(Dataset entries)
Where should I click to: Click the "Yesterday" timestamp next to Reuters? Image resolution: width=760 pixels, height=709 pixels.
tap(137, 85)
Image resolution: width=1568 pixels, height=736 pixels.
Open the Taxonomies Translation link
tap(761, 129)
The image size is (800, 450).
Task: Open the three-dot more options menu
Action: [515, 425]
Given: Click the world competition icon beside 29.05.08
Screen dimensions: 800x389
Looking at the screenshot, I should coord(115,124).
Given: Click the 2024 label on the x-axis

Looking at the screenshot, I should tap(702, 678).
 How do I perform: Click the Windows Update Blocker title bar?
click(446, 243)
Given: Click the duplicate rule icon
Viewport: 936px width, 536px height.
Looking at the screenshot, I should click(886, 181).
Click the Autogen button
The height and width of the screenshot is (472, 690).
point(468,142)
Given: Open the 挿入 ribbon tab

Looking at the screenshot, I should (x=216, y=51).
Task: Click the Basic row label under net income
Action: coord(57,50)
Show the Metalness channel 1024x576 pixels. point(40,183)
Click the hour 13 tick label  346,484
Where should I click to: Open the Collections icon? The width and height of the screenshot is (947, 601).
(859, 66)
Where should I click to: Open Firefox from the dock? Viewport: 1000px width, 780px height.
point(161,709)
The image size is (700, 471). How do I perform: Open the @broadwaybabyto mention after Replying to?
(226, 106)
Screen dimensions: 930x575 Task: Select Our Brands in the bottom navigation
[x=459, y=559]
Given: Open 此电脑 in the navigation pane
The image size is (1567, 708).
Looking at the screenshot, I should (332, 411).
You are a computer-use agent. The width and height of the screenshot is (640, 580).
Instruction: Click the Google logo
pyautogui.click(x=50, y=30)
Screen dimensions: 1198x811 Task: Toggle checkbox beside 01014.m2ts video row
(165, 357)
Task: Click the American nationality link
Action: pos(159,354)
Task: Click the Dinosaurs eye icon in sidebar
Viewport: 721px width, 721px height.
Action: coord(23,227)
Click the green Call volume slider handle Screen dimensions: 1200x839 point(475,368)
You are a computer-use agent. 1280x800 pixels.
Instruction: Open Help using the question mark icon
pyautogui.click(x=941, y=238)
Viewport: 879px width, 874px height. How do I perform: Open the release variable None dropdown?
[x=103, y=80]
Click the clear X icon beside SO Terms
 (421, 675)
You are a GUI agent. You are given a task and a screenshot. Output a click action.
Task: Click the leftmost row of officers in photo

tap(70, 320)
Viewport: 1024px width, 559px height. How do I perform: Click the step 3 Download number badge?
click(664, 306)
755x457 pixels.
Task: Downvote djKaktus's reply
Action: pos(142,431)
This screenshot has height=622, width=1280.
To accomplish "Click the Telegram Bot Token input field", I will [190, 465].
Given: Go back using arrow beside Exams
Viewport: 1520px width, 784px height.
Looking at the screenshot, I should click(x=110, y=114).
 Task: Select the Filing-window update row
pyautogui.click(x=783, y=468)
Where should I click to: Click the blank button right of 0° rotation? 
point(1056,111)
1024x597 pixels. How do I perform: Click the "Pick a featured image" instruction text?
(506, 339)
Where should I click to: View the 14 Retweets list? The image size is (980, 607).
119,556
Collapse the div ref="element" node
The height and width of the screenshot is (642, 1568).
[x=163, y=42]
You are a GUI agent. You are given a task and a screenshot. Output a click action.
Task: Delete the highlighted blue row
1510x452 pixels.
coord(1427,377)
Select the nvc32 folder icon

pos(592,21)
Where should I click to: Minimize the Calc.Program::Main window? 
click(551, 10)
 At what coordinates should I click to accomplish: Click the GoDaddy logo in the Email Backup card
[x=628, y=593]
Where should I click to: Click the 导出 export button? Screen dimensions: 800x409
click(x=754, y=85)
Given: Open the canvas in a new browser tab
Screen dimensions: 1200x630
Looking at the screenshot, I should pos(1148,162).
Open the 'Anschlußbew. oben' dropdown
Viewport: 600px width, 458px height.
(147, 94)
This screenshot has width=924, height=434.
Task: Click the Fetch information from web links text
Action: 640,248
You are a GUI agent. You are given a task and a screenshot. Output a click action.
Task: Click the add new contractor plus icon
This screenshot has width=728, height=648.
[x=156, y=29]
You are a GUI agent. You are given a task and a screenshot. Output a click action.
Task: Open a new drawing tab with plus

◆ WORK TO COMPLETE ◆
Find every line in the entries that includes the word "computer", then state how many there are and nothing else.

◆ SOLUTION ◆
2